* AIM OF THE TASK
Only the lines from the one containing "Task: Open the Brazil index link" to the end of the records belong in the output; print them exactly.

### AVAILABLE RECORDS

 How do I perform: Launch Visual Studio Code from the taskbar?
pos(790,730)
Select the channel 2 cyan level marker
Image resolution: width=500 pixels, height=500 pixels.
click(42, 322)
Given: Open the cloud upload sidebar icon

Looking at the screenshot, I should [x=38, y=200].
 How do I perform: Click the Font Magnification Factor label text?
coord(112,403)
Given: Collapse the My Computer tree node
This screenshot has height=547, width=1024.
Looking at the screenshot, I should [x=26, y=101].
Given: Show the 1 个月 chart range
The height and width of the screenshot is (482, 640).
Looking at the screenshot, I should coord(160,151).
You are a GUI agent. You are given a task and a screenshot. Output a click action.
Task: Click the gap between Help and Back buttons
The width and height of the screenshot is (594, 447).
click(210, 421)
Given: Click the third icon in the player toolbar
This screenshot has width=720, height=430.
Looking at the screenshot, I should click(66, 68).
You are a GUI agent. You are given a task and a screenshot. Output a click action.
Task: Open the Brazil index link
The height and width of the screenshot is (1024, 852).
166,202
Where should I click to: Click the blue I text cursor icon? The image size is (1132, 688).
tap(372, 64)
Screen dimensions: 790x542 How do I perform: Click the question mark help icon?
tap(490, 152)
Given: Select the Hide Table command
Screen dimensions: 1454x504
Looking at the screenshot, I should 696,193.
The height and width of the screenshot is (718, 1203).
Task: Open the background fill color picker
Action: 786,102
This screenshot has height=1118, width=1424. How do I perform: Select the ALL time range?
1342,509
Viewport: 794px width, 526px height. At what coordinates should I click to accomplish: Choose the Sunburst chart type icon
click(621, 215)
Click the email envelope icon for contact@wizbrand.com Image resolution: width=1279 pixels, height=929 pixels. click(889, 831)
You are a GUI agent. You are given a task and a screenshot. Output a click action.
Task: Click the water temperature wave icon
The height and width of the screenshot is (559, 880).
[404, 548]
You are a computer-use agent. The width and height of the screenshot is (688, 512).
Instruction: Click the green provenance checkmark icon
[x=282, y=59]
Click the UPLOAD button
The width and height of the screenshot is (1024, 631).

######

* WORKED SOLUTION
Task: Open the Brazil index link
The height and width of the screenshot is (1024, 852).
166,202
Where should I click to: Click the blue I text cursor icon? The image size is (1132, 688).
tap(372, 64)
Screen dimensions: 790x542 How do I perform: Click the question mark help icon?
tap(490, 152)
Given: Select the Hide Table command
Screen dimensions: 1454x504
Looking at the screenshot, I should 696,193.
The height and width of the screenshot is (718, 1203).
Task: Open the background fill color picker
Action: 786,102
This screenshot has height=1118, width=1424. How do I perform: Select the ALL time range?
1342,509
Viewport: 794px width, 526px height. At what coordinates should I click to accomplish: Choose the Sunburst chart type icon
click(621, 215)
Click the email envelope icon for contact@wizbrand.com Image resolution: width=1279 pixels, height=929 pixels. click(889, 831)
You are a GUI agent. You are given a task and a screenshot. Output a click action.
Task: Click the water temperature wave icon
The height and width of the screenshot is (559, 880).
[404, 548]
You are a computer-use agent. The width and height of the screenshot is (688, 512).
Instruction: Click the green provenance checkmark icon
[x=282, y=59]
Click the UPLOAD button
The width and height of the screenshot is (1024, 631).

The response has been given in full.